Aged four, his own life was transformed through a Greenlane Hospital operation, which repaired the seriously damaged heart he had been born with.
From being a lethargic little boy, barely able to play with others I received an entirely new lease of life. That affected me deeply and I always wanted to give something back to help children in a similar predicament, he says.
Pulling out his panniers on the eve of the trip and realising his entire world would have to fit inside them for more than two years was sobering.
My first days on the road were depressing, I'd never met anyone who'd done something like what I was attempting and I was beginning to doubt myself.
But after 10 weeks I'd ridden across Europe and all those doubts were gone.
I figured it would just be another 10 weeks to cross Turkey and another 10 weeks to almost reach China. Eventually I just started to concentrate not on my ultimate goal but on how far I could ride in a single day.
Scott says Holland, Belgium and Japan are extremely well set up for cyclists. But the most dangerous roads and drivers were in China and Indonesia.
There's so many vehicles on the road in these countries, so much pollution and the philosophy is 'the winner takes all'. In Jakarta it seemed like if I left a couple of centimetres between my front wheel and the next vehicle in front, somebody would squeeze their wheel into that gap to get in front of me. I basically learned to play by the game and not give any room to anyone.
However, despite the over-crowded roads, poor driving skills, frequent road crashes and woefully maintained vehicles, Scott no road rage on Asian roads.

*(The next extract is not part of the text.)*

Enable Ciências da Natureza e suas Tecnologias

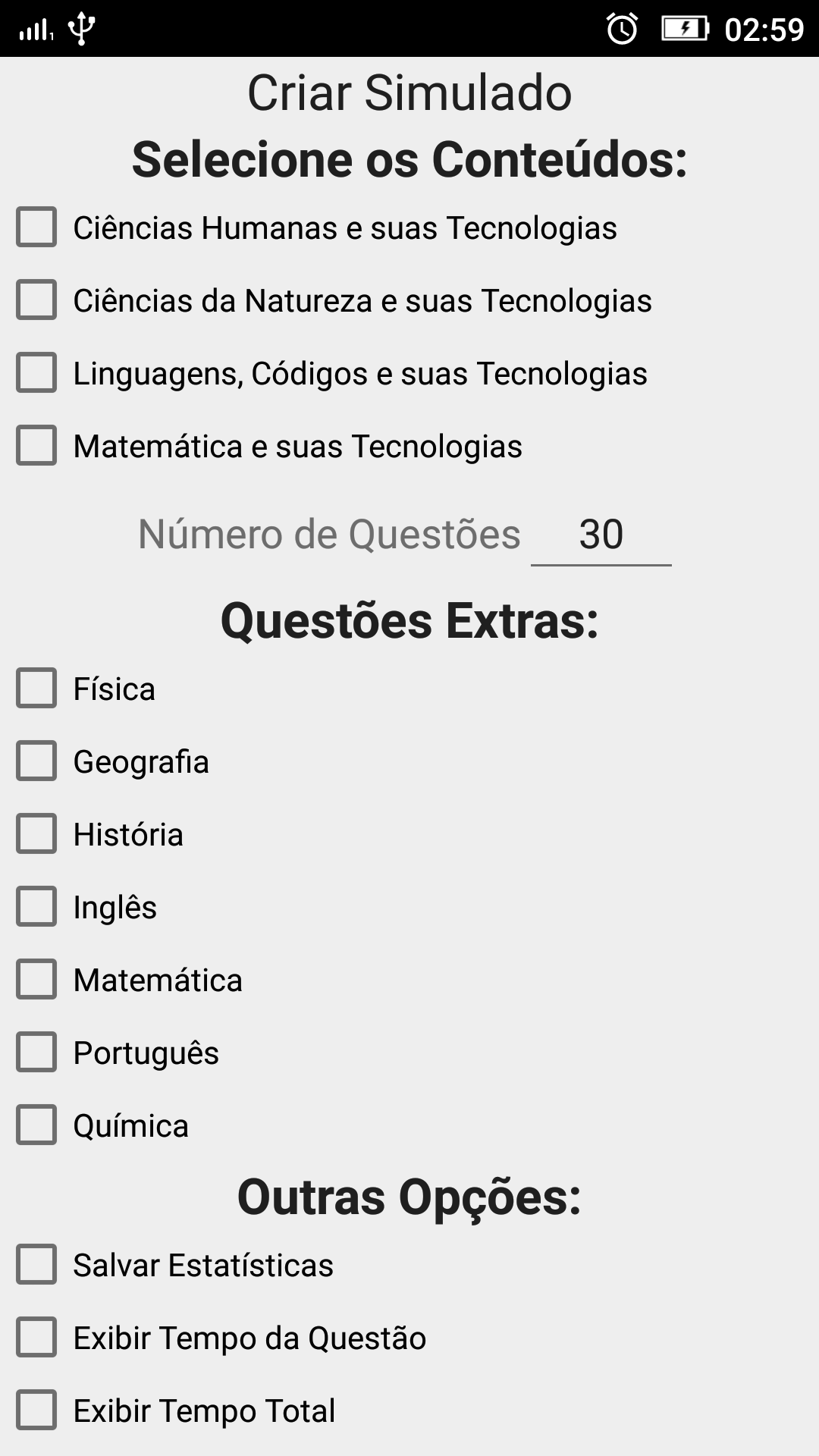tap(36, 300)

"Our roads and driving standards are generally far better, yet when things go wrong drivers in the West are far less patient and seem to get 10 times as angry."
Generally he was received with kindness and generosity by those he met along the road.

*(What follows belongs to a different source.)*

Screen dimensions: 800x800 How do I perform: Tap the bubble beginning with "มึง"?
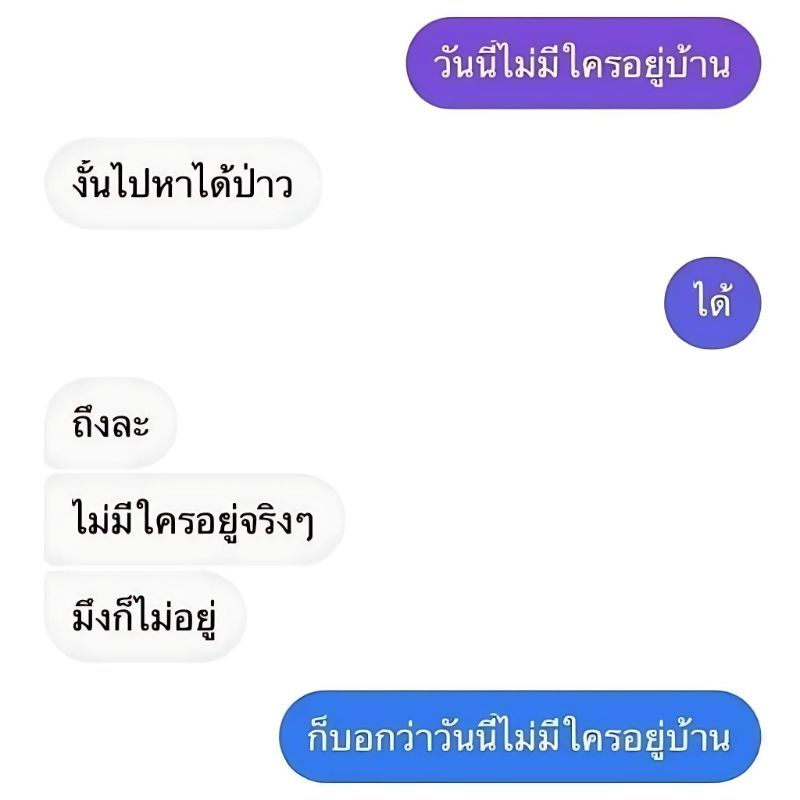click(x=145, y=616)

He says the traditions of hospitality in Islamic countries, such as Turkey and Iran was particularly strong, at least for male travellers. But there were exceptions.

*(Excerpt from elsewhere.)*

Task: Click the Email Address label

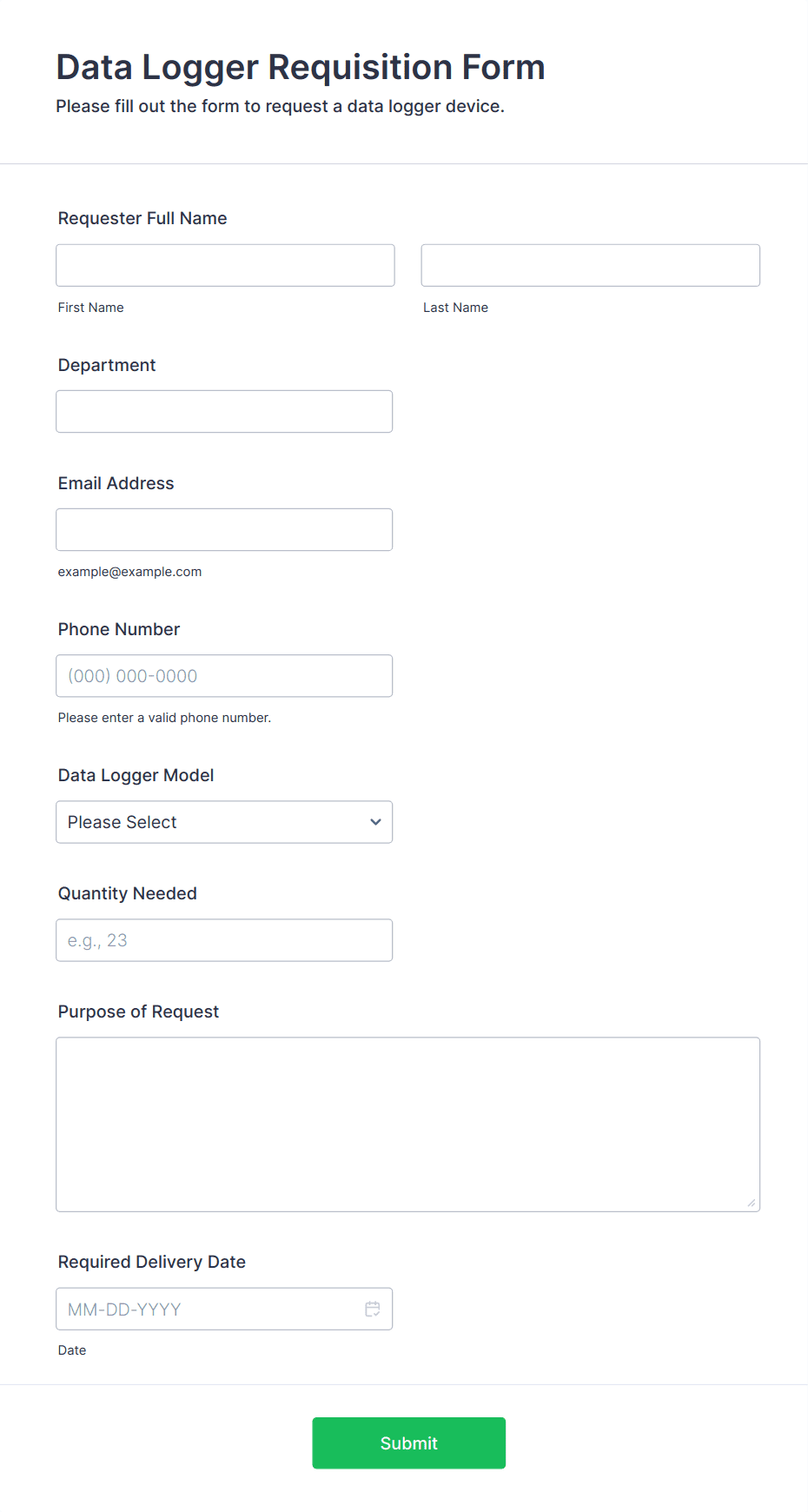Action: point(116,483)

In Iran, an Inn where he stopped to ask for water, turned out to be a Mafia drug den where, after snorting their drugs, his gun and knife toting hosts attempted to make him a prisoner.
Scott managed to escape when several truck drivers stopped at the inn and ordered food. This distracted the men who he felt certain had been about to attack him. It provided witnesses to the dangerous way he was being treated and gave him an opportunity to excuse himself and leave.
Other "hairy moments" included being detained by Iranian military officials near an underground nuclear power plant; fighting off an Uzbek goat herder, who tried to grab gear from his saddle bags and fleeing Filipino gangsters in Cambodia. The last group had intended to drug him and get him involved in a high stakes card came.
The weather was varied, with Scott at times cycling through sand storms, typhoons and temperatures ranging from -20 to more than 50 C.
"But it really was the adventure of a lifetime and I have no regrets," says Scott.
"The big question now is what will be my next challenge."